Today we were introduced to a mediator from the Washington State Public Employment Relations Committee (PERC) who was unilaterally introduced to the process by UW administration. While we agreed to meet with the mediator in the interest of reaching an agreement, it slowed the process significantly as we had to spend time filling him in on our bargaining history and communicating through him rather than directly with the administration’s bargaining committee. We have seen the University Administration introduce a mediator before, and are seeing this as amounting to a strategy by the University which, while seeming neutral, actually exacerbated an unequal power dynamic that has been corroding these negotiations throughout the last two quarters of bargaining.
Miniscule Proposed Pay Raise: Today we provided a costing of our wages proposal to University Administration. Based on the metrics Admin has expressed they are the most worried about, we estimate that our wages proposal as is would cost $2.1 million dollars a year beyond what they are currently spending, or 0.00029 of the University’s annual operating budget. They responded by increasing their wage proposal from a 1% wage increase to a 1.5% wage increase for the 2018-2019 academic year, which would amount to a $34 a month increase for base rate appointments.
We expressed that this was nowhere close to being an adequate response, especially given that the soaring costs of living in the area are pushing people — particularly people of color, parents, trans people, and those from working class backgrounds — out of Seattle, out of UW, and out of academia. This is entirely inimical to a University that is premised on the promotion of “access, opportunity and justice for all.”

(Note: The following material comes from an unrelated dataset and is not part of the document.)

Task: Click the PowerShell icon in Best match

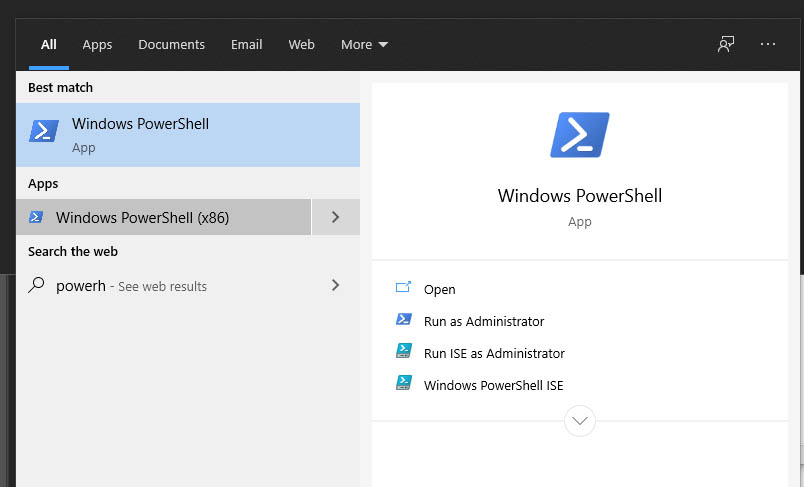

Trans healthcare update: Our current contract is not fully trans-inclusive when it comes to healthcare services covered by our GAIP insurance. On March 9 the bargaining committee introduced contract proposals that would make our healthcare fully trans-inclusive. The standard practice that has always been followed in our negotiations is for the employer to work with providers to determine the costs of proposed healthcare changes, and then we can negotiate over these costs. Incredibly, the university admins did not request this cost information, and claimed that the remaining 4 days of bargaining wasn’t enough time to get this information. Their attitude was similarly dismissive, and it seems they had no intention to consider our policy changes. This remains an open issue for negotiation.
Mental health update: Our current contract technically covers unlimited mental health care visits at Hall Health; however, Hall Health has an internal policy that they only offer short-term mental health support, capped at 12 visits in a year, which makes long-term sustained sessions from a single UW therapist impossible. Additionally Hall Health often has a waiting list of 4 weeks or more to meet with a therapist. Many members thus rely on other providers for long-term therapy sessions, which are currently not completely covered and are thus cost-prohibitive for long-term care. UW admin want no change to our current policy. We are demanding that UW cover the full cost of therapy sessions at all 1400+ in-network providers.